The Archives and Rare Book Division of Washington University School of Medicine Library (St. Louis) contains the holdings of the Robert E. Schlueter Paracelsus Collection, on deposit from the St. Louis Metropolitan Medical Society. Of significant interest to alchemical and early modern scholars of science and medicine is this exceptional collection, perhaps the world's largest intact of works by, or concerning, the enigmatic German Renaissance physician and philosopher Theophrastus Bombastus von Hohenheim. Included are more than four hundred titles, primary and secondary sources dating from 1530; all materials are now cataloged and available through the OCLC database.

The Schlueter collection includes the larger part of the original writings of Paracelsus and surveys the distinct Paracelsian schools and revivals of interest that have flourished in Germany, England, France, and other countries over the past five centuries. The collection consists of six titles of the twenty-four known editions which were published during the life-time of Paracelsus, that is between the years 1527-1539. The earliest is the first edition of his three works on Syphilis, 1530, and the latest is the third edition of his Great Surgery, 1537. There are 161 titles from the remainder of the sixteenth century, and seventy-seven titles from the seventeenth century.

Five titles represent the important later editions between 1549 and 1560, including some translations. There are 131 titles of the publications between 1560-1588 which include the works published from the personal manuscripts of Paracelsus. Eighty-four titles represent the collected works between 1589-1658, during which period there were publications by Paracelsists, such as John Glauber, William Johnson and Ferdinand Parkhurst, including the Huser edition of his complete works, 1589-1591, and the Latin translation (Frankfurt, 1603).

In addition there are more than one hundred newer works such as facsimile editions, biographies, Kolbenheyer's three dramatic works, Browning's epic poem, Waite's translation of his hermetic writings, and others. Lastly there is an extensive collection of odd pamphlets and reprints of comparatively recent date.
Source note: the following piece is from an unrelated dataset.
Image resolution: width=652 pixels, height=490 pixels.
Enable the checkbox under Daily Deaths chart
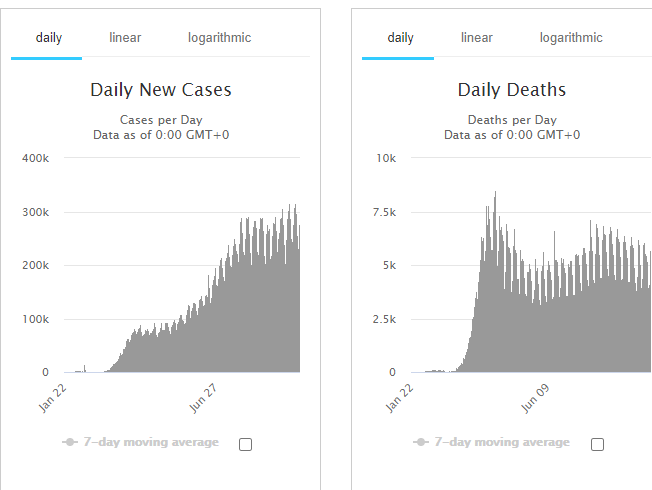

Assembled in a lifetime of discriminate collecting by Dr. Schlueter, a distinguished St. Louis physician, this unrivaled Paracelsus Collection was so focused and complete that it became a model for similar special collections which were developed around other celebrated medical pioneers in other libraries of the world. The collection is at the disposal of any scholar desiring to utilize the primary sources of a controversial, often times discredited, pioneer sixteenth century scientist, surgeon and physician, as we celebrate the five hundredth anniversary of the birth of Phillippus Aureolus Theoprastus Bombastus von Hohenheim, later called Paracelsus.